## SHORT EXERCISE
Answer these questions from the text on skull symbolism:
(a) Whose skull does the title character recognize in Hamlet?
(b) In Albrecht Dürer's woodcut, whose writing desk holds the skull?
(c) In whose painting did the motto "Et in Arcadia ego" make its pictorial debut?

## PAGE EXTRACT
— start —

One of the best-known examples of skull symbolism occurs in Shakespeare's Hamlet, where the title character recognizes the skull of an old friend: "Alas, poor Yorick! I knew him, Horatio; a fellow of infinite jest. . ." Hamlet is inspired to utter a bitter soliloquy of despair and rough ironic humor.
Compare Hamlet's words "Here hung those lips that I have kissed I know not how oft" to Talmudic sources: "…Rabi Ishmael [the High Priest]… put [the decapitated head of a martyr] in his lap… and cried: oh sacred mouth!…who buried you in ashes…!". The skull was an emblem of melancholy for Shakespeare's contemporaries.[3]
The emblem of the skull cannot be assumed to be a mere symbol of Death. The skull is placed significantly on the writing desk of Saint Jerome in Albrecht Dürer's woodcut. Not truly a Memento mori, the skull's huge empty eye-sockets contrast with Jerome's downcast eyes in one of the best evocations of the interior vision of contemplation, perhaps focused on Eternity, ever realized in Western art[citation needed].
Skulls and skeletons are the main symbol of the Mexican holiday, Day of the Dead.
Venetian painters of the 16th century elaborated moral allegories for their patrons, and memento mori was a common theme. The theme carried by an inscription on a rustic tomb, "Et in Arcadia ego"—"I too [am] in Arcadia," if it is Death that is speaking—is made famous by two paintings by Nicholas Poussin, but the motto made its pictorial debut in Guercino's version, 1618-22 (in the Galleria Barberini, Rome): in it, two awestruck young shepherds come upon an inscribed plinth, in which the inscription ET IN ARCADIA EGO gains force from the prominent presence of a wormy skull in the foreground.

— end —

## SUPPLIED MATERIAL
— start —

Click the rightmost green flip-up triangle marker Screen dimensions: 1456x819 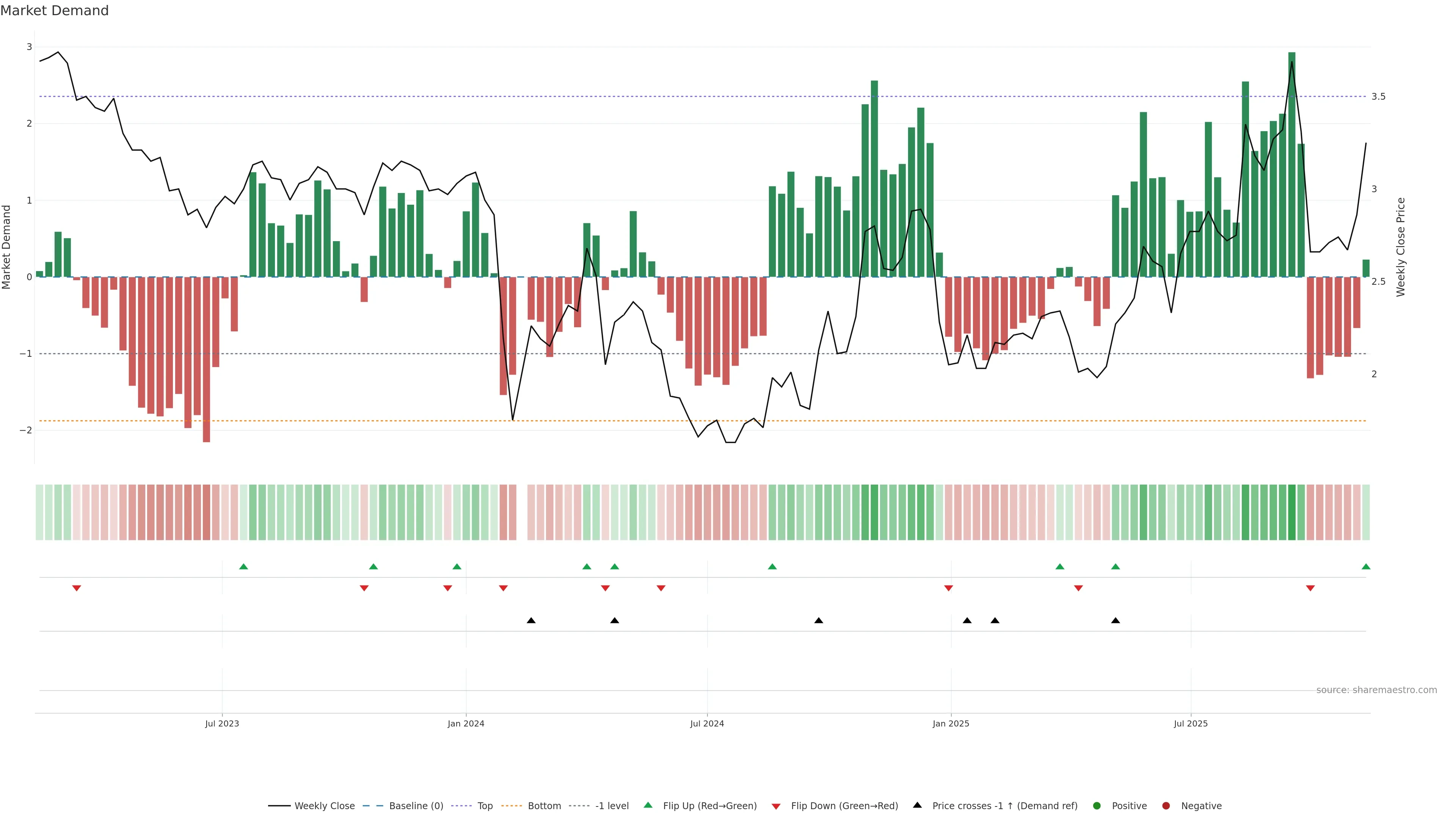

— end —
— start —

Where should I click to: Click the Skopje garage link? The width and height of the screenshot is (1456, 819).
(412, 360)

— end —
— start —

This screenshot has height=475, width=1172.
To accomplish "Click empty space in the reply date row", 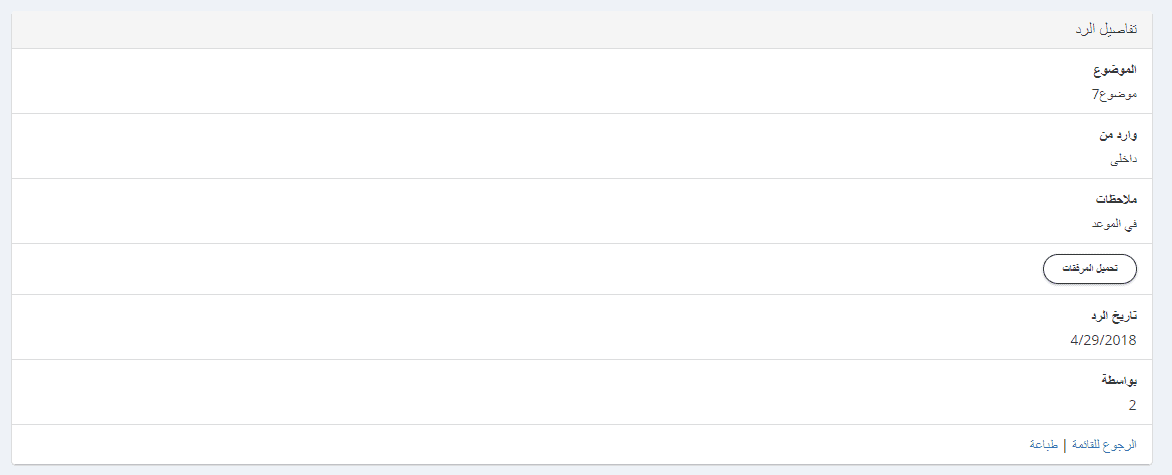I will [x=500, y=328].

— end —

## OUTPUT OF THE EXERCISE
(a) Yorick's, an old friend of Hamlet's.
(b) Saint Jerome's.
(c) Guercino's, painted in 1618-22.